Faktanya, bahagian dari uang tersebut sebesar Rp.10 juta jelas
diberikan AF kepada Maharani, Rp. 10 juta lagi masuk kantong AF, sisanya
sebesar Rp. 980 juta disita oleh KPK.
Sampai di sini, jelas
dakwaan jaksa tidak cermat dan tidak jujur dalam hal jumlah uang yang
layak disangkakan terhadap LHI. Padahal syarat materiil dakwaan
sebagaimana disebutkan dalam Undang-undang pasal 143 KUHAP, bahwa surat
dakwaan harus disusun dengan jelas, lengkap dan cermat.
Selanjutnya, untuk sisa uang sejumlah Rp. 980 juta, apakah benar
ditujukan dan akan diterima oleh LHI, namun tidak sampai karena
terhalang ?.
Untuk itu jaksa harus mampu membuktikan bahwa
proses memberi dan menerima janji benar-benar telah terjadi. Bukti bisa
dikatakan valid jika menunjukkan secara jelas akad yang dimaksud, yakni
semacam ijab-qabul antara pihak yang memberi dan menerima janji. Sejauh
ini jaksa KPK tidak memiliki bukti, kecuali pernyataan sepihak AF di
dalam rekaman yang tidak dikomfirmasi oleh LHI. Jaksa hanya mengandalkan
persepsi dan analisis semata.
Ketidaksiapan KPK juga terlihat
dalam penggunaan pasal-pasal. Tim jaksa KPK mendakwa Juard dan Arya
telah melanggar Pasal 5 Ayat 1 Huruf b atau Pasal 13 Undang-Undang
Pemberantasan Tindak Pidana Korupsi juncto Pasal 55 Ayat 1 ke-1 KUHP.
Untuk itu Jaksa meminta majelis hakim menghukum kedua terdakwa dengan
pidana penjara selama 4 tahun 6 bulan dan denda Rp200 juta subsidair
empat bulan.
Berikut ini substansi korupsi pada Pasal 5 ayat 1b yang dimaksud:
“memberi sesuatu kepada pegawai negeri atau penyelenggara negara karena
atau berhubungan dengan sesuatu yang bertentangan dengan kewajiban,
dilakukan atau tidak dilakukan dalam jabatannya”
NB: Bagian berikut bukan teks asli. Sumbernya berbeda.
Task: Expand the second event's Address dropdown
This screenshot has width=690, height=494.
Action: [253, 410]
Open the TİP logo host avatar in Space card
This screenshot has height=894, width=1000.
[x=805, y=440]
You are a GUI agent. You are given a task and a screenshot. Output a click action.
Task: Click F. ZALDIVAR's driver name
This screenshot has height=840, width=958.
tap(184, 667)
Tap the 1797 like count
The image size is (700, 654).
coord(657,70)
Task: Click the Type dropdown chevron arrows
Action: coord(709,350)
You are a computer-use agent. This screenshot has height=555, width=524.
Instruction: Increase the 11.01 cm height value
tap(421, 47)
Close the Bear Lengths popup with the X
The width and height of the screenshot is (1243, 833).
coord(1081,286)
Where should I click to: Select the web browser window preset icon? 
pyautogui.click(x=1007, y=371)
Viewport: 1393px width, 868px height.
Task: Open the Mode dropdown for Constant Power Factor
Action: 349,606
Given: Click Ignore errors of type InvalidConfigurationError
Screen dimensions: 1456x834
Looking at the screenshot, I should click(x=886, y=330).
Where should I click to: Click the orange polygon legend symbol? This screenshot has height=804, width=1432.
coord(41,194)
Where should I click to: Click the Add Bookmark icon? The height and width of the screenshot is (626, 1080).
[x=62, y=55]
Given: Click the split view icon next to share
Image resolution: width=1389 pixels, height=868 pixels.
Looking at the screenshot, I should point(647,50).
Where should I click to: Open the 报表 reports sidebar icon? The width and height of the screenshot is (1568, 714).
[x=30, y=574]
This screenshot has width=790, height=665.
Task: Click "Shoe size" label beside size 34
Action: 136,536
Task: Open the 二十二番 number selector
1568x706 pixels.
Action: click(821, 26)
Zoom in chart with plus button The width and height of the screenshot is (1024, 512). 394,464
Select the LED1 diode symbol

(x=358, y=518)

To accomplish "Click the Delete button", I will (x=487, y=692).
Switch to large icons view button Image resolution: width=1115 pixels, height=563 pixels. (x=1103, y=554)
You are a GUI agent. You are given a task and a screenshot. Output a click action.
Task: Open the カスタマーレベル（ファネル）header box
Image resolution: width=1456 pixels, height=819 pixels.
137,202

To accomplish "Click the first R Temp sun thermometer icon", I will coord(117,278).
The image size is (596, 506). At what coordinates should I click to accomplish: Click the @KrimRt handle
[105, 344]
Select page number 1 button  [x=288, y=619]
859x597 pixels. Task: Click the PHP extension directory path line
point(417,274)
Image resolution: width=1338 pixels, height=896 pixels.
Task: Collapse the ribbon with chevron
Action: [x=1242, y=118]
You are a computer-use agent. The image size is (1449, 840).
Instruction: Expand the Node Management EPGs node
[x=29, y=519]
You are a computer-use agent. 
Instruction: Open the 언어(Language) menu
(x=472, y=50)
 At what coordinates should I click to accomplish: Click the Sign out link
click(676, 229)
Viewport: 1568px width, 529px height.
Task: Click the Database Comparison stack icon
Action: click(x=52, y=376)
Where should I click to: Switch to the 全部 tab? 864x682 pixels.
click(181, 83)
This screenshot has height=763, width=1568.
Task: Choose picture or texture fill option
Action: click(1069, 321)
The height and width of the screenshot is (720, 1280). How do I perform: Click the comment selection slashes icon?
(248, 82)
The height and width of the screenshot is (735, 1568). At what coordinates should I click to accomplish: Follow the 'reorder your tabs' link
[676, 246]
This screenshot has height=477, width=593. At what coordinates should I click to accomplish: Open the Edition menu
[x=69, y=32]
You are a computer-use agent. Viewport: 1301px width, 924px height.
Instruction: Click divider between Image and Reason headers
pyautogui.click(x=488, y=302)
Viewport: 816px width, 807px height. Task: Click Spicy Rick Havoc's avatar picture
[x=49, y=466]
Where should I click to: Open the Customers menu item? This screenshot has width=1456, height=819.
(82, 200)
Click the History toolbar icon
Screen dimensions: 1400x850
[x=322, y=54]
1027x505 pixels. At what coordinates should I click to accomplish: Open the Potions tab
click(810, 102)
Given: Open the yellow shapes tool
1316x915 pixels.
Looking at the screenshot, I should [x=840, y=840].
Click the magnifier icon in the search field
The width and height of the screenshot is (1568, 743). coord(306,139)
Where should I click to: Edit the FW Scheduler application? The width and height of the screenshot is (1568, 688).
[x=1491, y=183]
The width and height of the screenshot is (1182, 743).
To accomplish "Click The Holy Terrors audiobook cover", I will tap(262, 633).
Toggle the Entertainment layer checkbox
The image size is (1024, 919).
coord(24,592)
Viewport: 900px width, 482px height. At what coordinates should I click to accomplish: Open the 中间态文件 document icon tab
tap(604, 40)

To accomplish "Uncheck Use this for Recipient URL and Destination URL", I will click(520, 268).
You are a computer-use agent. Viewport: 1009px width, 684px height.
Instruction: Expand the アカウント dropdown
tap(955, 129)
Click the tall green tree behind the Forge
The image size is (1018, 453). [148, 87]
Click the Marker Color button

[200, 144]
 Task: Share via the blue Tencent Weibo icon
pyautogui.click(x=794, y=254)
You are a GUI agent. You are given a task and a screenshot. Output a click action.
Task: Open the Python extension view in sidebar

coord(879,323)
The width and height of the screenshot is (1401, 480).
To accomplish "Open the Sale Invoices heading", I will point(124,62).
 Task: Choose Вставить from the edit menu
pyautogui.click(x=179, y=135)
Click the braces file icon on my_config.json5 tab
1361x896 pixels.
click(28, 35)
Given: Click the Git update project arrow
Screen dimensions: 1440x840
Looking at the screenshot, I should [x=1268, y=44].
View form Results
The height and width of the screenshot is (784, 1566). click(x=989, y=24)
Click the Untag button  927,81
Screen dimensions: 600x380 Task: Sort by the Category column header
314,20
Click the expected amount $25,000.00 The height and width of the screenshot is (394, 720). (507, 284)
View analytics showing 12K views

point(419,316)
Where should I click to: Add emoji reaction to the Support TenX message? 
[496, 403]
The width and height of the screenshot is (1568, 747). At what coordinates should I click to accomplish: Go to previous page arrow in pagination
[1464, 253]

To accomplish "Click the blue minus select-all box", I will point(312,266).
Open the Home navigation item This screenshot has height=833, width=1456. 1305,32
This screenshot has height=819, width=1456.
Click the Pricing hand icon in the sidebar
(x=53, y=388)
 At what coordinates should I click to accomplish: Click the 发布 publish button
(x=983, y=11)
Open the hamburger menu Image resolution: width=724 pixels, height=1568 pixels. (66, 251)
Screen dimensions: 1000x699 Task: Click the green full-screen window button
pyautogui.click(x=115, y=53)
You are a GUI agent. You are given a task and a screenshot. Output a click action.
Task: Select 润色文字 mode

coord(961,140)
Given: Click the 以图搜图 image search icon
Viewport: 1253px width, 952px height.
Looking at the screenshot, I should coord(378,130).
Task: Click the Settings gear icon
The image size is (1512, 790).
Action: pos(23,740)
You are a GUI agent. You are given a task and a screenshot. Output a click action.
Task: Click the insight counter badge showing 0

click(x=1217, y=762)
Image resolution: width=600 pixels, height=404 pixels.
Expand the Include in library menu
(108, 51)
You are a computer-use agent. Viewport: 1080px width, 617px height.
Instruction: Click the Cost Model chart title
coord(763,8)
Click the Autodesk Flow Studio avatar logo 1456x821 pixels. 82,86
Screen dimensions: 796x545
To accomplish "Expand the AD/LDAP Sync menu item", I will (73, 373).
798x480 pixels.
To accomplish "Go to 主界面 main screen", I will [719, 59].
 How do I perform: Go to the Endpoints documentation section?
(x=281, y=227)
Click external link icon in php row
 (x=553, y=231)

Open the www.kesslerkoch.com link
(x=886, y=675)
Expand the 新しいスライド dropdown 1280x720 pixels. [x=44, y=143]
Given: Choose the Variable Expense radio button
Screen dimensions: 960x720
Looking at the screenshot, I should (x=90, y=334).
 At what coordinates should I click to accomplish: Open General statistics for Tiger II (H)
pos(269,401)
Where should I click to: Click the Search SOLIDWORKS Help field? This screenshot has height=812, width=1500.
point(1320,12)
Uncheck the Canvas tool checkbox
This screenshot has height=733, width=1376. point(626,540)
Terdapat lima unsur yang menjadi rukun bagi terpenuhinya tindak pidana korupsi menurut pasal tersebut, yakni:
1. Setiap orang
2. Memberi sesuatu
3. Pegawai negeri atau penyelenggara negara
4. Dengan maksud supaya berbuat atau tidak berbuat sesuatu dalam jabatannya
5. Bertentangan dengan kewajibannya
Pasal 13 mempertegas lagi keterkaitan antara jabatan dengan wewenang
untuk bisa dikategorikan sebagai perbuatan korupsi, sebagai berikut:
“Setiap orang yang memberi hadiah atau janji kepada pegawai negeri
dengan mengingat kekuasaan atau wewenang yang melekat pada jabatan atau
kedudukannya, atau oleh pemberi hadiah atau janji dianggap melekat pada
jabatan atau kedudukan tersebut”.
Jaksa KPK secara sadar menyebut posisi LHI sebagai anggota komisi I DPR.
Sebagaimana dinyatakan dua saksi ahli di persidangan, maupun pendapat
jumhur pakar hukum di banyak media, bahwa dalam hal ini jabatan LHI di
komisi I tidak berhubungan dengan impor daging dan bukan pula mitra
kerja Kementan. Bahkan masalah kuota impor daging, bukanlah domain DPR.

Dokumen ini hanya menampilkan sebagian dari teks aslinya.